Using the material below, tally each line with the string "will" and report only the total.
########
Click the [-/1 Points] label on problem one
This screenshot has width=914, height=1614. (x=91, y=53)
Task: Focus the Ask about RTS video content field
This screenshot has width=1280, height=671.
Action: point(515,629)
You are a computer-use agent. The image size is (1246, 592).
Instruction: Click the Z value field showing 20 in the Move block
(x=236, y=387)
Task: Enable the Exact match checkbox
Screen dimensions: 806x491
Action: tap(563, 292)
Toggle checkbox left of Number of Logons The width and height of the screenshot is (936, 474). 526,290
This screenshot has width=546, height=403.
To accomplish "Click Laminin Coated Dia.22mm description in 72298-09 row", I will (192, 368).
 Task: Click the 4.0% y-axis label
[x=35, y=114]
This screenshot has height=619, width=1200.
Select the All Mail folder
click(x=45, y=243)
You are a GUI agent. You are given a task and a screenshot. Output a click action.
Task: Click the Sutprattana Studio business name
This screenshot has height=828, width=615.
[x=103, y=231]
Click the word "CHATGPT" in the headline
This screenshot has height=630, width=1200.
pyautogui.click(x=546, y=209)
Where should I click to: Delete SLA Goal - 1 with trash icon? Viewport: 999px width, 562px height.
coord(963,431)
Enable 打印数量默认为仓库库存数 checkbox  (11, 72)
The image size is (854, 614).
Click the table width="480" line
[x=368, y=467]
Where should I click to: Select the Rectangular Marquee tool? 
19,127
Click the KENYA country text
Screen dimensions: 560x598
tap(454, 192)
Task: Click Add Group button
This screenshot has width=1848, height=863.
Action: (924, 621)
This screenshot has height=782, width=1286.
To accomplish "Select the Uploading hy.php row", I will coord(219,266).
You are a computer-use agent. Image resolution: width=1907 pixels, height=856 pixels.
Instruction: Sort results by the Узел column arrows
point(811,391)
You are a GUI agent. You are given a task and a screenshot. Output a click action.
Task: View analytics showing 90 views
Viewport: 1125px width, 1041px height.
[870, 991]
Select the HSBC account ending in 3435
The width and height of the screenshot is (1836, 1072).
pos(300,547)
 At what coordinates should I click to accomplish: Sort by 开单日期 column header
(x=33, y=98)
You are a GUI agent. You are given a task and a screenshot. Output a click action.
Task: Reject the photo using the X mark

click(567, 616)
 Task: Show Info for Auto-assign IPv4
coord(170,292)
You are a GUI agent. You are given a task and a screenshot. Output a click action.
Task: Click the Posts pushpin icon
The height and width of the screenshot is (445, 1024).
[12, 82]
########
Output of the exercise. 2